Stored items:

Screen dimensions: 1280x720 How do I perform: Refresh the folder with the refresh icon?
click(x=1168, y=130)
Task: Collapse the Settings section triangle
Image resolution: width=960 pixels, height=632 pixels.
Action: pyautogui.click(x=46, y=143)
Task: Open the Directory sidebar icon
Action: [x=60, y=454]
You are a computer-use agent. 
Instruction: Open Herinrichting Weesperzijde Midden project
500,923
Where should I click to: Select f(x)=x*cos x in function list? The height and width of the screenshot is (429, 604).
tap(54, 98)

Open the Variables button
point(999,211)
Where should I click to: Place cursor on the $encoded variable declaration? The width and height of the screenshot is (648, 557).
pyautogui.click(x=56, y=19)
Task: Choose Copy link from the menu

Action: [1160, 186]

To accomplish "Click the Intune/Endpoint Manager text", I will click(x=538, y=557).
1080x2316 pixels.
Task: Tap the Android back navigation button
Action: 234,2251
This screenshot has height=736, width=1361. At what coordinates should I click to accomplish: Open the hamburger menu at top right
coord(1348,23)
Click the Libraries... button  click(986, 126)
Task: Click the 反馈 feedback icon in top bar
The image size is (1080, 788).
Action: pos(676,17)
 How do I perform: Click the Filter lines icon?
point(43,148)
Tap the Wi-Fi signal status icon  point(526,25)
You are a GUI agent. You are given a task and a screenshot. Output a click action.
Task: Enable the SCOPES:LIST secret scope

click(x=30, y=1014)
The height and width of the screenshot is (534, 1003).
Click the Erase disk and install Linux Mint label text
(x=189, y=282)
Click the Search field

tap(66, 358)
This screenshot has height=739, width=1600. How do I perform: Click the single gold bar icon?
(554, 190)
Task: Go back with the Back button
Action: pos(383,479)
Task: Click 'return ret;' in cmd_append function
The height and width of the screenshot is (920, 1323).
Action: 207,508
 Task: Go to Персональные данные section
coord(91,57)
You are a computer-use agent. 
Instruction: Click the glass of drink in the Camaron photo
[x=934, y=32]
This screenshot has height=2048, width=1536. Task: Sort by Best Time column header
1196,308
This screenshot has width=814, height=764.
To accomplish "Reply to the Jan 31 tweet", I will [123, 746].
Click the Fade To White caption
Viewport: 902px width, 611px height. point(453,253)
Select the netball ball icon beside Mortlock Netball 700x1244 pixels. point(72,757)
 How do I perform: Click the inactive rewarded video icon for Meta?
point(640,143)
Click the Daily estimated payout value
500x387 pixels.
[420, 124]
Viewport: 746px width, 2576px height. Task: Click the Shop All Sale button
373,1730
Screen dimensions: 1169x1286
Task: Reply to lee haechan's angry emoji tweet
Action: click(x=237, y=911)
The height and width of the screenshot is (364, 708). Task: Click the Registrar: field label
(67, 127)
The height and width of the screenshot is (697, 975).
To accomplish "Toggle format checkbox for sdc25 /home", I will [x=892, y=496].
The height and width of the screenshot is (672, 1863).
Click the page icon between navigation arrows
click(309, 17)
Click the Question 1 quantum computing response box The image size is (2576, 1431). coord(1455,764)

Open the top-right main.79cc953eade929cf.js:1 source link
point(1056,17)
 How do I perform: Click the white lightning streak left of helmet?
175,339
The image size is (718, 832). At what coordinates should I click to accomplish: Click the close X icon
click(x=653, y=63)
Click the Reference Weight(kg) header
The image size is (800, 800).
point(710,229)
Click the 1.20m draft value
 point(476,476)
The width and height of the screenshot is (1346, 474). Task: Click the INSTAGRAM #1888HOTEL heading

EXERCISE DETAILS
Retype the records above in full. Every word should match.

ANSWER BOX
Screen dimensions: 1280x720 How do I perform: Refresh the folder with the refresh icon?
click(x=1168, y=130)
Task: Collapse the Settings section triangle
Image resolution: width=960 pixels, height=632 pixels.
Action: pyautogui.click(x=46, y=143)
Task: Open the Directory sidebar icon
Action: [x=60, y=454]
You are a computer-use agent. 
Instruction: Open Herinrichting Weesperzijde Midden project
500,923
Where should I click to: Select f(x)=x*cos x in function list? The height and width of the screenshot is (429, 604).
tap(54, 98)

Open the Variables button
point(999,211)
Where should I click to: Place cursor on the $encoded variable declaration? The width and height of the screenshot is (648, 557).
pyautogui.click(x=56, y=19)
Task: Choose Copy link from the menu

Action: [1160, 186]

To accomplish "Click the Intune/Endpoint Manager text", I will click(x=538, y=557).
1080x2316 pixels.
Task: Tap the Android back navigation button
Action: 234,2251
This screenshot has height=736, width=1361. At what coordinates should I click to accomplish: Open the hamburger menu at top right
coord(1348,23)
Click the Libraries... button  click(986, 126)
Task: Click the 反馈 feedback icon in top bar
The image size is (1080, 788).
Action: pos(676,17)
 How do I perform: Click the Filter lines icon?
point(43,148)
Tap the Wi-Fi signal status icon  point(526,25)
You are a GUI agent. You are given a task and a screenshot. Output a click action.
Task: Enable the SCOPES:LIST secret scope

click(x=30, y=1014)
The height and width of the screenshot is (534, 1003).
Click the Erase disk and install Linux Mint label text
(x=189, y=282)
Click the Search field

tap(66, 358)
This screenshot has height=739, width=1600. How do I perform: Click the single gold bar icon?
(554, 190)
Task: Go back with the Back button
Action: pos(383,479)
Task: Click 'return ret;' in cmd_append function
The height and width of the screenshot is (920, 1323).
Action: 207,508
 Task: Go to Персональные данные section
coord(91,57)
You are a computer-use agent. 
Instruction: Click the glass of drink in the Camaron photo
[x=934, y=32]
This screenshot has height=2048, width=1536. Task: Sort by Best Time column header
1196,308
This screenshot has width=814, height=764.
To accomplish "Reply to the Jan 31 tweet", I will [123, 746].
Click the Fade To White caption
Viewport: 902px width, 611px height. point(453,253)
Select the netball ball icon beside Mortlock Netball 700x1244 pixels. point(72,757)
 How do I perform: Click the inactive rewarded video icon for Meta?
point(640,143)
Click the Daily estimated payout value
500x387 pixels.
[420, 124]
Viewport: 746px width, 2576px height. Task: Click the Shop All Sale button
373,1730
Screen dimensions: 1169x1286
Task: Reply to lee haechan's angry emoji tweet
Action: click(x=237, y=911)
The height and width of the screenshot is (364, 708). Task: Click the Registrar: field label
(67, 127)
The height and width of the screenshot is (697, 975).
To accomplish "Toggle format checkbox for sdc25 /home", I will [x=892, y=496].
The height and width of the screenshot is (672, 1863).
Click the page icon between navigation arrows
click(309, 17)
Click the Question 1 quantum computing response box The image size is (2576, 1431). coord(1455,764)

Open the top-right main.79cc953eade929cf.js:1 source link
point(1056,17)
 How do I perform: Click the white lightning streak left of helmet?
175,339
The image size is (718, 832). At what coordinates should I click to accomplish: Click the close X icon
click(x=653, y=63)
Click the Reference Weight(kg) header
The image size is (800, 800).
point(710,229)
Click the 1.20m draft value
 point(476,476)
The width and height of the screenshot is (1346, 474). Task: Click the INSTAGRAM #1888HOTEL heading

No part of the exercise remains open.